Halliburton Atlantic Limited (HAL) and Halliburton Overseas Limited (HOL) exported goods and services to an oil and gas production consortium which had 5% ownership by Cuba Petroleo (aka Cupet), a state-owned Cuban firm. The value of the 19 invoices issued by Halliburton was $1,189,752.
The statutory maximum penalty for these voluntarily self-reported, non-egregious violations was $1,235,000, while the base penalty was $423,202.
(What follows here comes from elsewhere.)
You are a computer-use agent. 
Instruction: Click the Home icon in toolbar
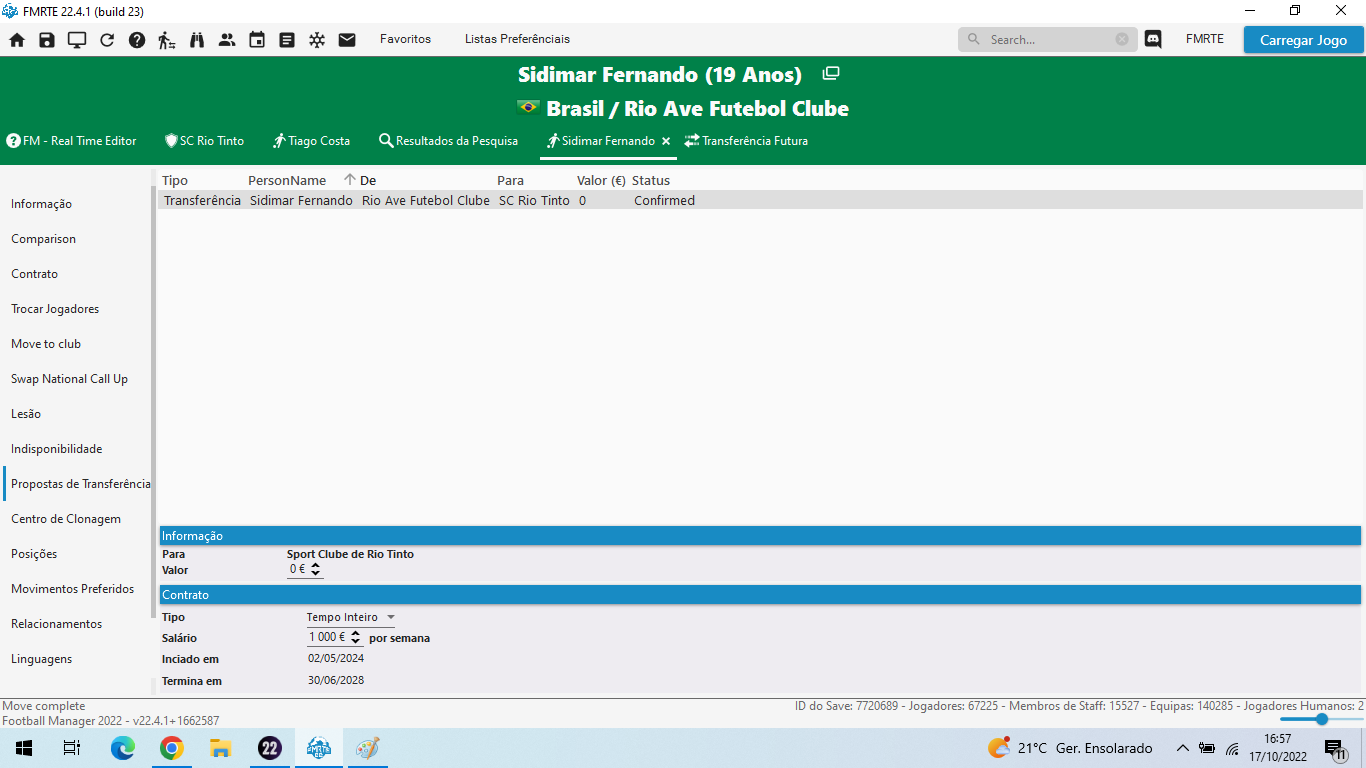[17, 40]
The aggravating factors in OFAC’s decision:
- HAL and HOL acted with reckless disregard for U.S. sanctions by conducting transactions for the benefit of a Consortium without conducting reasonable due diligence to determine who belonged to the Consortium and had a corresponding interest in the Concession;
- HAL and HOL should have known that a Cuban entity belonged to the Consortium because the Consortium operator provided HAL with documents that showed that Cupet was a member, and there were other contemporaneous documents that stated Cupet held an interest in the Consortium, including a news article and a notice in an Angolan government registry;
- Halliburton and its affiliated companies are sophisticated entities that regularly deal in oilfield goods and services around the world; and
- Halliburton’s sanctions compliance program was inadequate because it did not include a procedure to screen all of the Consortium members.
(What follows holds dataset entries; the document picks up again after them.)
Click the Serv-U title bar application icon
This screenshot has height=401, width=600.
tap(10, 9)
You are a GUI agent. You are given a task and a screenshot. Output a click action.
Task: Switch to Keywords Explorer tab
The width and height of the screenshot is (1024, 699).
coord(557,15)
and the mitigating factors:
- HAL and HOL are eligible for up to 25 percent “first violation” mitigation because they have not been the subject of a penalty notice or Finding of Violation in the five years preceding the date of the earliest transaction giving rise to the apparent violations; and
- Cupet’s interest in the Concession was only five percent, thus reducing the extent of the economic benefit provided to a sanctioned country.